By Abel Wajnerman Paz 

Relational autonomy and clDBS

Image courtesy of Wikimedia Commons
The adaptive BCI known as ‘closed-loop deep brain stimulation’ (clDBS) is a device that stimulates the brain in order to prevent or modulate pathological neural activity patterns. What makes this kind of DBS an adaptive neurotechnology is that it automatically adjusts stimulation levels based on computational algorithms that detect or predict those pathological processes.

One of the prominent ethical concerns raised by clDBS is that it may take subjects “out of the decisional loop.” By inhibiting or modulating undesirable neural states ‘automatically,’ i.e., without any control or supervision by the subject, the device potentially undermines her autonomy. 

Some argue that this problem can be solved or minimized simply by thinking through key ethical concepts, like ‘autonomy.’ For instance, it has been suggested that autonomy is not threatened by clDBS if we understand it in a relational way. According to the notion of relational autonomy (e.g., Mackenzie & Stoljar 2000, Stoljar 2018), acting autonomously does not depend only on internal mental/neural processes or states which may be affected by pathologies, cognitive impairments, or direct coercion. Autonomy also depends on external (e.g., social or cultural) factors. For instance, a social environment that fosters self-esteem and critical thinking and promotes emotional and intellectual development may be necessary for autonomy to emerge. Goering et al. (2017) propose to extend the relational account of agency and autonomy to include human-computer interaction and suggest that the mechanisms of clDBS, even if external to the brain and exerting some degree of control over the individual, may support a patient’s autonomy. 
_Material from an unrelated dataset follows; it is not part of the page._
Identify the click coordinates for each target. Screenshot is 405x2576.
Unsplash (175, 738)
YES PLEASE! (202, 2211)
I agree that relational autonomy is useful for conceptualizing the threats (or lack thereof) associated with some clDBS applications. However, DBS applications are substantially different from one another, each involving a specific neurological or psychiatric condition, neural target, mechanism and symptom(s), and therefore at least some of them may not fit into this analysis. In this entry, I will focus on clDBS for treatment resistant depression (TRD) and show that, even within this single condition, applications differ regarding how they affect autonomy1. I will contrast the application of clDBS to Brodmann area 25 in the subgenual cingulate gyrus (Cg25), which inhibits structures that are hyperactive during sadness, with internal capsule/ventral striatum (VC/VS) DBS, which re-enables the prefrontal circuits in charge of cognitive control, and argue that while the latter can be considered a case of relational autonomy, the former plausibly cannot. The upshot of the present analysis is that clDBS can enable autonomy in TRD patients unless it is used for ‘substituting’ (instead of supporting) some of its underlying cognitive processes. 

Substitutive applications of clDBS 

From a relational view, external factors could either enable, undermine, or have no impact on autonomy. How can we determine whether clDBS’s external control over the brain is actually one of the enabling factors for autonomy? Beyond relational aspects, we can likely agree that autonomous action requires some degree of ‘self-government.’ Self-government occurs if and only if an agent is motivated to act as she does only because this motivation coheres with some mental state(s) that can be characterized as her genuine point of view on the action. In other words, the autonomous agent (mostly) acts on motives she approves or identifies with (Buss & Westlund 2018). This condition is satisfied only if she can suppress or inhibit the motives that do not match her point of view. Autonomous action requires the ability to regulate or modulate our motives in order to match them to our point of view. Thus, an external factor can support autonomy by contributing to or enabling these regulatory cognitive processes. 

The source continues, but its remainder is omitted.